Carried Away by Alice Munro. Chris is a friend of mine who many years ago ran a bookstore in Boston. Back then, his favorite author was Alice Munro. Probably still is. Her collection The Progress of Love had just been published and he exhorted me to read it. I did and became, like so many others, a devoted fan. Carried Away contains seventeen stories, spanning a quarter of a century, including two of the best from The Progress of Love, the equivalent of a greatest hits album. Out of a finely woven prose made to convey all manner of thought and feeling, Munro has created a living world, one that will endure as long as people read English. It's unfortunate that she has gotten so much loud praise -- "our Chekhov" and "one of our greatest living writers" -- because it makes her seem like a monument, and perhaps a bore. Nothing could be further from the truth -- she's simply a supremely gifted writer whose stories have universal appeal.

Fire in the Lake by Frances Fitzgerald. The short shelf of essential books about Viet Nam includes The Best and the Brightest, Dispatches, The Things They Carried, A Bright, Shining Lie, and this engrossing history by Frances Fitzgerald. Unlike the other titles, Fitzgerald's book focuses on how the cultural differences between Viet Nam and the United States, and our willful ignorance of those differences, played such a crucial role in the conduct (and length) of the war. She is terrific on assembling evidence of set attitudes and false assumptions on both sides without ever resorting to cliché. Her prose is clear and her conclusions just. How sad that, years later, a similar cultural ignorance and arrogance has cursed our involvement in the Middle East.
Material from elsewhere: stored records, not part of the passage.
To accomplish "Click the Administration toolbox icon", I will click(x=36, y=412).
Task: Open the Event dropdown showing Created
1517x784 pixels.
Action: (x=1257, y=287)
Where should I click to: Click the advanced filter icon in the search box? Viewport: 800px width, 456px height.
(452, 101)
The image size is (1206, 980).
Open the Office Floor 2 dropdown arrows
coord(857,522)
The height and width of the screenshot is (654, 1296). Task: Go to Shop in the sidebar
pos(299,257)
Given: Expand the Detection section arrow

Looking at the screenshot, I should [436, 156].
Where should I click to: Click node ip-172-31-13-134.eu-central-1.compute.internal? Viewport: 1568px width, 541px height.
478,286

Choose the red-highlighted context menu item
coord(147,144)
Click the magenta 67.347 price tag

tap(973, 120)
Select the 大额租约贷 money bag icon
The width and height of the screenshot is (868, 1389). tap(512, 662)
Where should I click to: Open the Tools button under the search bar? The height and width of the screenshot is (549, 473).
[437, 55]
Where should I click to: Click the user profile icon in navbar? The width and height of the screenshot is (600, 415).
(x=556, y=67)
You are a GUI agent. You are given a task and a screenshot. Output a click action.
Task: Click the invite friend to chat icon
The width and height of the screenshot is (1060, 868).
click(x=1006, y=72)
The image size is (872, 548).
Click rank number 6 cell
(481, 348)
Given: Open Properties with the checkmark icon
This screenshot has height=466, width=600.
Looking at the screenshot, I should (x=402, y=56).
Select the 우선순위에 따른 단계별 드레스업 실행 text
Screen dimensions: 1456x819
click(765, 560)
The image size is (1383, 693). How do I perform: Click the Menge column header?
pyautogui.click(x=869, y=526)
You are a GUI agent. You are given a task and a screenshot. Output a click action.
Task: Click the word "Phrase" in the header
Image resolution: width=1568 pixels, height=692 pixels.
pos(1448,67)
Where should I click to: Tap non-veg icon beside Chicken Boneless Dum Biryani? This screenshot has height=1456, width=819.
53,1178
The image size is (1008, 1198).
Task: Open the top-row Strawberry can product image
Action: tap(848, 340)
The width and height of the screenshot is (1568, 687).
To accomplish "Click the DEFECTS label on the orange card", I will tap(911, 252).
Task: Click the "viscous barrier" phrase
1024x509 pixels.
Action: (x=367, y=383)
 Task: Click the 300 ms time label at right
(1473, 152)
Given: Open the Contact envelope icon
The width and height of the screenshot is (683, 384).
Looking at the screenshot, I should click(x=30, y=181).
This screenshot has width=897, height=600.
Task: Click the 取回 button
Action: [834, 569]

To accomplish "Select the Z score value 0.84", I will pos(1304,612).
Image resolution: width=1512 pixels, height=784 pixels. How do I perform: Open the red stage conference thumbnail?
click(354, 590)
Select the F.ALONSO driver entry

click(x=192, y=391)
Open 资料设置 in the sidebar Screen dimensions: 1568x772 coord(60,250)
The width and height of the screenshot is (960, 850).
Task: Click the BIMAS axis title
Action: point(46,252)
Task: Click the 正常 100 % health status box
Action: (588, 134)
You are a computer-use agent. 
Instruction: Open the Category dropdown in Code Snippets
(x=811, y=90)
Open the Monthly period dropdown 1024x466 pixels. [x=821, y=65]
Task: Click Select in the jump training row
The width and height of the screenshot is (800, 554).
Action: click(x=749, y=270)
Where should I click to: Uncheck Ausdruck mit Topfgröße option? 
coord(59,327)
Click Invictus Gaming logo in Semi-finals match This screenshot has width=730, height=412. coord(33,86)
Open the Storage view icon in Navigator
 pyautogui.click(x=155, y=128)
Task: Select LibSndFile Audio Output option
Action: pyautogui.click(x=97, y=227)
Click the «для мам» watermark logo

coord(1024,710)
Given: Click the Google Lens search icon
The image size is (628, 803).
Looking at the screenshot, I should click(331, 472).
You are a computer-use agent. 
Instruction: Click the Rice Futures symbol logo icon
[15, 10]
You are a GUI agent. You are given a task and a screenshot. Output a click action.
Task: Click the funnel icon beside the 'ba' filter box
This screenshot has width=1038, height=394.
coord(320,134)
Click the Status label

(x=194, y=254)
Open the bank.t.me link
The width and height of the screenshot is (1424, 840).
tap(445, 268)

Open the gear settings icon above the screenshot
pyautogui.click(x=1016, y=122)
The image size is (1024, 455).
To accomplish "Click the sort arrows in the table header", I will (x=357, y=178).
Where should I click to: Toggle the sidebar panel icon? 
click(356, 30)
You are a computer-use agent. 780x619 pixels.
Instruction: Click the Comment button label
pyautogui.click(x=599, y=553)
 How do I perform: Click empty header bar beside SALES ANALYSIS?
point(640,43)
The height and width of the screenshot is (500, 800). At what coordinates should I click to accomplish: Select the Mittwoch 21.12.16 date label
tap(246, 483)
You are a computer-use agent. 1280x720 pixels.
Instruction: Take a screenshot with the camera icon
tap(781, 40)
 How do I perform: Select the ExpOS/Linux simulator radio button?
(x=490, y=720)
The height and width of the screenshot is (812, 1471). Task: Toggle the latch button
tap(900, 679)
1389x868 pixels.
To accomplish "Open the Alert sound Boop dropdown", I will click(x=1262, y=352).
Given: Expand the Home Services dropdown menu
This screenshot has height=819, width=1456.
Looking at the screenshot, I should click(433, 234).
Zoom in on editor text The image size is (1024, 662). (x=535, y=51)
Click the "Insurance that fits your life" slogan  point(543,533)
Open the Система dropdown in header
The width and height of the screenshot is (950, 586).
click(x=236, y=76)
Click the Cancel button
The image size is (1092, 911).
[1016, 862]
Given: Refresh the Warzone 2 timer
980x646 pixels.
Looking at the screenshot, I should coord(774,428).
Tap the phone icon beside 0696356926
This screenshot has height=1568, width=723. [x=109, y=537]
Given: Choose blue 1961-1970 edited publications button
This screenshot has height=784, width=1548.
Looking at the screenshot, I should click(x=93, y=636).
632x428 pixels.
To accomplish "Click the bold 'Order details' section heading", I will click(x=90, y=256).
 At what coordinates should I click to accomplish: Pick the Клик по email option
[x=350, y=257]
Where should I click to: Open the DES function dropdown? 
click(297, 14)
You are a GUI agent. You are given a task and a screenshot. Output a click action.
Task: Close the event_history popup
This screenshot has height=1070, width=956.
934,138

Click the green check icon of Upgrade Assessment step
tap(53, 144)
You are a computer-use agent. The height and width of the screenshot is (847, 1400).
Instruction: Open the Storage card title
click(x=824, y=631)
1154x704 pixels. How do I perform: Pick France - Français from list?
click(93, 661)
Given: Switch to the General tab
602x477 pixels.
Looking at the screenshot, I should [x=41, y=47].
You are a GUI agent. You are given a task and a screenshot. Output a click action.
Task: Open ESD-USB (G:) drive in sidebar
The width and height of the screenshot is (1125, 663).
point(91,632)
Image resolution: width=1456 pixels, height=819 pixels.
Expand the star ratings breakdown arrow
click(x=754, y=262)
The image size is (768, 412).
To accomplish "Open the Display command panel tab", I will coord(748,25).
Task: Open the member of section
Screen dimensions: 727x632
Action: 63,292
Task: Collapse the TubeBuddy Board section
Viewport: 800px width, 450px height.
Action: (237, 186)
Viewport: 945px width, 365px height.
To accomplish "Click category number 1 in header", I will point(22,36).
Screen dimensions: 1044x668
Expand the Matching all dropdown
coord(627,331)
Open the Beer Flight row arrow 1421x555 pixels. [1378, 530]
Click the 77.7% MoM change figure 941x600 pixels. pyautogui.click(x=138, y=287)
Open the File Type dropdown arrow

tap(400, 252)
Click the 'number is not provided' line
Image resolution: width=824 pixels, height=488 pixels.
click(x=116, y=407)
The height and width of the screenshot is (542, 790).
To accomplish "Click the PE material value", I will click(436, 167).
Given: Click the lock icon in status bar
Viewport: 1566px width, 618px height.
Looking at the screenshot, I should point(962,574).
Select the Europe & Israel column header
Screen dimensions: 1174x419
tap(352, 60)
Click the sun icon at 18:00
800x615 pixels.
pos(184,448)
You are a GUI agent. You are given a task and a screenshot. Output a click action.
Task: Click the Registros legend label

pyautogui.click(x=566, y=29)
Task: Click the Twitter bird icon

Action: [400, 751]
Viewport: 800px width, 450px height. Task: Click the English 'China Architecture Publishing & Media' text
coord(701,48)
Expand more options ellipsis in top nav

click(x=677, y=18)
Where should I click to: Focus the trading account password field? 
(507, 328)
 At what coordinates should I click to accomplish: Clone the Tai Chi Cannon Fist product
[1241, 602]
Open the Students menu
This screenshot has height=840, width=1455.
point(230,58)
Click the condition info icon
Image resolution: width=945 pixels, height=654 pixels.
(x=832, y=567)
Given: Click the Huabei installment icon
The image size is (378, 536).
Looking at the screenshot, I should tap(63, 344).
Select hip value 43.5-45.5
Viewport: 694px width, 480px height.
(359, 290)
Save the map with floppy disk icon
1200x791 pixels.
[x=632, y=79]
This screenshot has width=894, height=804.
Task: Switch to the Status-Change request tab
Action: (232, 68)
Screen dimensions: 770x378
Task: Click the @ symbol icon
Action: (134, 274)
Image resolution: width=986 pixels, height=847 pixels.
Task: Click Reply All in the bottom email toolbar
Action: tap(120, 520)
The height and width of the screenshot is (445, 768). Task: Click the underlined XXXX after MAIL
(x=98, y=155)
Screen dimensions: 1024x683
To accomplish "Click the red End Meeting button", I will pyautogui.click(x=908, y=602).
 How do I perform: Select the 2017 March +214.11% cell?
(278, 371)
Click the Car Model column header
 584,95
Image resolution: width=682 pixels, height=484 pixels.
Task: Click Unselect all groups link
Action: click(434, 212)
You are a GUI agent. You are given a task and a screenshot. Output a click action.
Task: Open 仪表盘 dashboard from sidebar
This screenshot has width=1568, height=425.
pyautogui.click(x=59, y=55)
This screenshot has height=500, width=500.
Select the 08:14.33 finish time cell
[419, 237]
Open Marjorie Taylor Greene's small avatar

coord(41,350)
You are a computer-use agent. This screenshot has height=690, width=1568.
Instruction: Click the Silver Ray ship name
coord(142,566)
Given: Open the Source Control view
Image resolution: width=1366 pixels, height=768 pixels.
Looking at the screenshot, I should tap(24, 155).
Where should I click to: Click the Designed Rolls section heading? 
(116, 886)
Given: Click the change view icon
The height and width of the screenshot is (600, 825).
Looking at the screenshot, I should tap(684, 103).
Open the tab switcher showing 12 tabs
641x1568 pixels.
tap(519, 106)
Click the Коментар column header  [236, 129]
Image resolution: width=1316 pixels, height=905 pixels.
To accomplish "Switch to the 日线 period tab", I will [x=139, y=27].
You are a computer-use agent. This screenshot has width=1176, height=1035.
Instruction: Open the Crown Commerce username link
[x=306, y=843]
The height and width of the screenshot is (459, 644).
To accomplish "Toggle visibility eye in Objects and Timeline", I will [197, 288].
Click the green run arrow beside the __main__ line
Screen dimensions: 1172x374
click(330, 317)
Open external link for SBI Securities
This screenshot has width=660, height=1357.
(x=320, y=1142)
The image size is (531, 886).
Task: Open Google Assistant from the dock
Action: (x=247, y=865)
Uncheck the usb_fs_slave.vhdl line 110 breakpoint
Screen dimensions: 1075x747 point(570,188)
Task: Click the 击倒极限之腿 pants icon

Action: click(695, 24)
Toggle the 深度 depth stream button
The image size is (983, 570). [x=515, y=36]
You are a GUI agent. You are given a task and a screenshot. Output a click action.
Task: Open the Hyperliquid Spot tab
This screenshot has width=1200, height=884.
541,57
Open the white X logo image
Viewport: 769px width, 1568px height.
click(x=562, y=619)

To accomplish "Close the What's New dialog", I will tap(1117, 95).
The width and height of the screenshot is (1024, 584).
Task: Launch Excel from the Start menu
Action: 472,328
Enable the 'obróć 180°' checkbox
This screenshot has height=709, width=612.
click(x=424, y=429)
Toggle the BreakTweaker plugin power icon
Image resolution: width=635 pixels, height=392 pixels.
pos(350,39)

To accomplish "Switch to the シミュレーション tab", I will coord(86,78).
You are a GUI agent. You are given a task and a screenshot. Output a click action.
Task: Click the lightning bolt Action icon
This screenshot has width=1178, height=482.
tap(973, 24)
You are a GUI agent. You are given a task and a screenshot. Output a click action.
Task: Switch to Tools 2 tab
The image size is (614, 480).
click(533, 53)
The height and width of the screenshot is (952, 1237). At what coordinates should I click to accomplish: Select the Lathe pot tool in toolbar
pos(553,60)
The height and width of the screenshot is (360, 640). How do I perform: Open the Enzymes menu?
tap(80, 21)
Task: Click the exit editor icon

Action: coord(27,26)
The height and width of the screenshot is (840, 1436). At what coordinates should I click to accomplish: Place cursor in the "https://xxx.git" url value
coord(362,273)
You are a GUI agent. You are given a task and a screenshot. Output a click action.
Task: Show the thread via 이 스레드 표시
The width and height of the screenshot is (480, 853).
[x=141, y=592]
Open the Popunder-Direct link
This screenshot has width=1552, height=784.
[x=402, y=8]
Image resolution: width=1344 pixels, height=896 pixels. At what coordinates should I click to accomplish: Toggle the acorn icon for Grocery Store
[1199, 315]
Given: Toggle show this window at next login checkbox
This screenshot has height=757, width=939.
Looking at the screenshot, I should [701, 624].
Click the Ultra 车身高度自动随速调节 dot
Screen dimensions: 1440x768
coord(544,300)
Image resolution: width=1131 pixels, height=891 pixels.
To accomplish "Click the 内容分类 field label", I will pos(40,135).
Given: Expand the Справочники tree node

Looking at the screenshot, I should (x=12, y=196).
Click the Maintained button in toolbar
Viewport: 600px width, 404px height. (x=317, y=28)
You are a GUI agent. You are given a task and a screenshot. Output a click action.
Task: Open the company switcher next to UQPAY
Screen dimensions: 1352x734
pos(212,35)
Liar's Club by Mary Karr. I was at Penguin back in 1995 when we published this wildly entertaining book. Mary Karr was an intelligent, dirty-talkin', sexy, sparkling, and keenly self-aware poet who taught at Syracuse. She came to one of our sales conferences and blew the lid off the joint. Here was East Texas with a vengeance, the crap, the stunted lives, the angry love and plain old strangeness, all retold in an unforgettable voice filled with savage humor and sass to spare. One of the few books that can be said to have helped bring a genre into being -- the personal memoir. The fact that so many empty, hackneyed books have been published into that genre in the years following does not diminish Liar's Club one bit. If anything, its rowdy brilliance dazzles even more now, in this age of drab prose.